Domain-Driven Design gives you the vocabulary to draw the right boundaries. Specifically:
- Bounded contexts define where a model is valid — these map to service boundaries
- Aggregates define consistency boundaries — don't split them across services
- Domain events define the communication contract between contexts
Run an Event Storming workshop with your team before you draw a single service boundary. The insights you get are worth more than any architecture diagram.
Data Is the Hard Part
Network calls are easy. Data is hard.
Each service should own its data — no shared databases. This is non-negotiable for true independence, but it creates challenges:
Cross-service queries: You can't just JOIN across service boundaries. Options: API composition, CQRS with read models, or a dedicated reporting database fed by events.
Transactions: Distributed transactions (2PC) are a trap. Use the Saga pattern instead — a sequence of local transactions coordinated by events or an orchestrator.
Initial data split: When you extract a service, you need to copy its slice of the database. Use dual-writes (write to both old and new) during the transition period, then cut over.
Operational Readiness Checklist
Before going to production with your first extracted service, verify:
- [ ] Health check endpoint and liveness/readiness probes
- [ ] Structured logging with correlation IDs
- [ ] Distributed tracing instrumentation (OpenTelemetry)
- [ ] Circuit breakers on all outbound calls
- [ ] Graceful shutdown handling
- [ ] Resource limits and autoscaling policies
- [ ] Runbook for common failure scenarios
Teams often underestimate this list. Build the operational foundation with your first service and the rest get it for free.
Managing the In-Between State
During migration, you'll have a hybrid system — some features in the monolith, some in services. This is uncomfortable but inevitable. A few practices that help:
API versioning from day one: Don't assume you'll get the interface right the first time.
Feature flags: Ability to roll back traffic to the monolith at any point.

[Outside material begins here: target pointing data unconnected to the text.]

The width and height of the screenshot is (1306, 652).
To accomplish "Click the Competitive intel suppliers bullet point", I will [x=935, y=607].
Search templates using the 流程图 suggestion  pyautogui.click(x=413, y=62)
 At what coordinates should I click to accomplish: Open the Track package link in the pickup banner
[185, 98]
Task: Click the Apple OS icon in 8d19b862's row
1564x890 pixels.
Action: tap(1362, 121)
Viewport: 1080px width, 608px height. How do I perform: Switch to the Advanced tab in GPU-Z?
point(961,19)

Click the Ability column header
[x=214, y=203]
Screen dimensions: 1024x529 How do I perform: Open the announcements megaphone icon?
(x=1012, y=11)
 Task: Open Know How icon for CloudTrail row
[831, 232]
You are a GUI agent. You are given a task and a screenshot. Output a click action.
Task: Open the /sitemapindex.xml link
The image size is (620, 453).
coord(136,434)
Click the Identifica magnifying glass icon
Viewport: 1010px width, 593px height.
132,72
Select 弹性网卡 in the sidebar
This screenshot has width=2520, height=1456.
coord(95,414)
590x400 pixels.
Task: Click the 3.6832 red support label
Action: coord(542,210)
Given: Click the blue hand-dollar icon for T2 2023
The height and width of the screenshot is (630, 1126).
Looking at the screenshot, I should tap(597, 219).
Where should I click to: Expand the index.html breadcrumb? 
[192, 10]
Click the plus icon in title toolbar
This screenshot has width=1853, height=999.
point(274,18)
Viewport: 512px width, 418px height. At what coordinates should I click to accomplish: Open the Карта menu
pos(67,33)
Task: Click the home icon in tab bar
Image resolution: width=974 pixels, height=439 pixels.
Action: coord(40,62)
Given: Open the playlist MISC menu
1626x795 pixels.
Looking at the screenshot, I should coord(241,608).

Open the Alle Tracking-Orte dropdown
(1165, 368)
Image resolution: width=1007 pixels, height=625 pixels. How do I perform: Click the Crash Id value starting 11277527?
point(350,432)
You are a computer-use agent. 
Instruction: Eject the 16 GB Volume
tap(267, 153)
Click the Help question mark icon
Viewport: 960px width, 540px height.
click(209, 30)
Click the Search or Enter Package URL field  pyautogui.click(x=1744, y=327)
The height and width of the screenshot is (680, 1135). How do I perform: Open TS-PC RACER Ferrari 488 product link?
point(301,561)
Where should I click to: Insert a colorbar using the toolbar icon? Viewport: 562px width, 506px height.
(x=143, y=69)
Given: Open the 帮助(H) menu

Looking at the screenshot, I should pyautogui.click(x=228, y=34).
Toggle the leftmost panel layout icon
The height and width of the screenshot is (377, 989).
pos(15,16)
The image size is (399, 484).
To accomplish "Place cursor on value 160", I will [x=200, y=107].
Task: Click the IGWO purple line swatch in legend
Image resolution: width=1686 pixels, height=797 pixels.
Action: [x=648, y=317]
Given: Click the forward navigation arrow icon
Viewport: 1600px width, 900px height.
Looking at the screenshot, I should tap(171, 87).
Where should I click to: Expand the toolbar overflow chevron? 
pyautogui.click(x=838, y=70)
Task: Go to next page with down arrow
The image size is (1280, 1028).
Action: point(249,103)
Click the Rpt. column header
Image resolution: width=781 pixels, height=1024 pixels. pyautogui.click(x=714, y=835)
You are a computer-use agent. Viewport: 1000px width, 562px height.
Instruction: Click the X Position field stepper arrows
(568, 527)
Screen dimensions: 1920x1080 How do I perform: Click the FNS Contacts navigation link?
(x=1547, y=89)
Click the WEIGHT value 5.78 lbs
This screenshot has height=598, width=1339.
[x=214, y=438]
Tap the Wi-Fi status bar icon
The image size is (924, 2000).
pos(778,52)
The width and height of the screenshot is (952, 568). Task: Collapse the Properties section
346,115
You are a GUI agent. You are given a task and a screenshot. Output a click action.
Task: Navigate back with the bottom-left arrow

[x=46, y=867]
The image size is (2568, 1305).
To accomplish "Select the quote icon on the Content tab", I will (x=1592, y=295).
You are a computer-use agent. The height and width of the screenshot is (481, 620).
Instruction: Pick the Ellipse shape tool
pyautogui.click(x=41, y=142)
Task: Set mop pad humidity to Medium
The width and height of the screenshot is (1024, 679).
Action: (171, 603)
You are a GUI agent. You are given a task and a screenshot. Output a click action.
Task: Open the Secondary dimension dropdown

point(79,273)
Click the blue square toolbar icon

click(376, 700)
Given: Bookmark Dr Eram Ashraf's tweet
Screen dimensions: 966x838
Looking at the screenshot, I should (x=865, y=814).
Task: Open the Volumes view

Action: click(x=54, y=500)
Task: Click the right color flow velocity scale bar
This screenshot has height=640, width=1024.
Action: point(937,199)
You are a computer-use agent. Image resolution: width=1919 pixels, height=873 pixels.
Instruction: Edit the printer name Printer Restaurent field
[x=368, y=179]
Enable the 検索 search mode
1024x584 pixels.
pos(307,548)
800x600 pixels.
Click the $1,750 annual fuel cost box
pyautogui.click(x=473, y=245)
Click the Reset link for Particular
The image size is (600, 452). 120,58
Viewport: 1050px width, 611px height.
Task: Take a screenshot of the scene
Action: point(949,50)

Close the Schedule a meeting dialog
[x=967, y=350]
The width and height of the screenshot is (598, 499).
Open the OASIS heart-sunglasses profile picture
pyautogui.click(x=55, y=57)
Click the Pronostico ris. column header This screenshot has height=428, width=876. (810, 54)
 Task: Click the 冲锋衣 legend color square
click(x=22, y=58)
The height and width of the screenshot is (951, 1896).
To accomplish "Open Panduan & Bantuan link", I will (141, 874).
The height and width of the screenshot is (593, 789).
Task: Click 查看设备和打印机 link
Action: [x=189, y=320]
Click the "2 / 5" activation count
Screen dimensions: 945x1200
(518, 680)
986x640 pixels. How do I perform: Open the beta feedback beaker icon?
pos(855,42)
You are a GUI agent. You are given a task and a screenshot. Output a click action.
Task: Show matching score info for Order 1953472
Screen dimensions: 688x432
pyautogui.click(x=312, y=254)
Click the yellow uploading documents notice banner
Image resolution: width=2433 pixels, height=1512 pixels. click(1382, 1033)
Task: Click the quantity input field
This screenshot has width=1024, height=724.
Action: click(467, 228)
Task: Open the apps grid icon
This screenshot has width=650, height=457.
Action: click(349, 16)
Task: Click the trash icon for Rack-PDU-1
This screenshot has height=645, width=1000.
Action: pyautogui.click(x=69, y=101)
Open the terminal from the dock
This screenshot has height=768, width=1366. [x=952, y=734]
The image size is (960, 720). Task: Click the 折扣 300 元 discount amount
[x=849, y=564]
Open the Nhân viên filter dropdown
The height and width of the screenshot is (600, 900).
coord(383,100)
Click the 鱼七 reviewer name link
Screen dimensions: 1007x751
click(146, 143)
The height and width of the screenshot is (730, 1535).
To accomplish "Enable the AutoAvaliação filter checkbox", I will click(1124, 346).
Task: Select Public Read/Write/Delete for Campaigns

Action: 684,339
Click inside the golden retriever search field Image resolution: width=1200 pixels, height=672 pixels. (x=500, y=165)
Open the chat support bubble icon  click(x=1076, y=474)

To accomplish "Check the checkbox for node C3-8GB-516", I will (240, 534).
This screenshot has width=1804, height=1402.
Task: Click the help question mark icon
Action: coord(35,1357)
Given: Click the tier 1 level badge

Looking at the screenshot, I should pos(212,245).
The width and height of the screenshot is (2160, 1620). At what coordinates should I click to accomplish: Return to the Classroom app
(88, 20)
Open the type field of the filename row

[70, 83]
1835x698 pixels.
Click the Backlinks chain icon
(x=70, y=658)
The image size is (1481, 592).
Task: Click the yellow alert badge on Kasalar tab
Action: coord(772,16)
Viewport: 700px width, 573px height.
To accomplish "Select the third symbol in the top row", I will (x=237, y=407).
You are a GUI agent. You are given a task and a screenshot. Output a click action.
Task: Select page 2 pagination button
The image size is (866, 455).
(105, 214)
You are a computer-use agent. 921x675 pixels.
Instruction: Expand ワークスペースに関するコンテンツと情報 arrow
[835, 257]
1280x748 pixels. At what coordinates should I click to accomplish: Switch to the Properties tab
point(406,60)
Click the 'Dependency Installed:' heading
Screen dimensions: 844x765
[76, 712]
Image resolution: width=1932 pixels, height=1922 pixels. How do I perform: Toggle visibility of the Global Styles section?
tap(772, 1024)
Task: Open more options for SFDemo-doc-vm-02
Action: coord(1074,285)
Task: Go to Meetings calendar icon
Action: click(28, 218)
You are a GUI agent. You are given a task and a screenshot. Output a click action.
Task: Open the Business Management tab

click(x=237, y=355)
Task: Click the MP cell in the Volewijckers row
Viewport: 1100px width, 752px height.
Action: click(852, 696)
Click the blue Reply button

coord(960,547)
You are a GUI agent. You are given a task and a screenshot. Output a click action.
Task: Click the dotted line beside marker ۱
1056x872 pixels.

Canary deployments: Route a percentage of traffic to the new service before full cutover.
The Migration Takes Longer Than You Think
Every migration I've been involved with has taken longer than the initial estimate. The data migrations are always more complex than expected. The edge cases discovered in the monolith's code are always surprising. Build in buffer and communicate realistic timelines to stakeholders.
The end state is worth it — but only if you get the fundamentals right.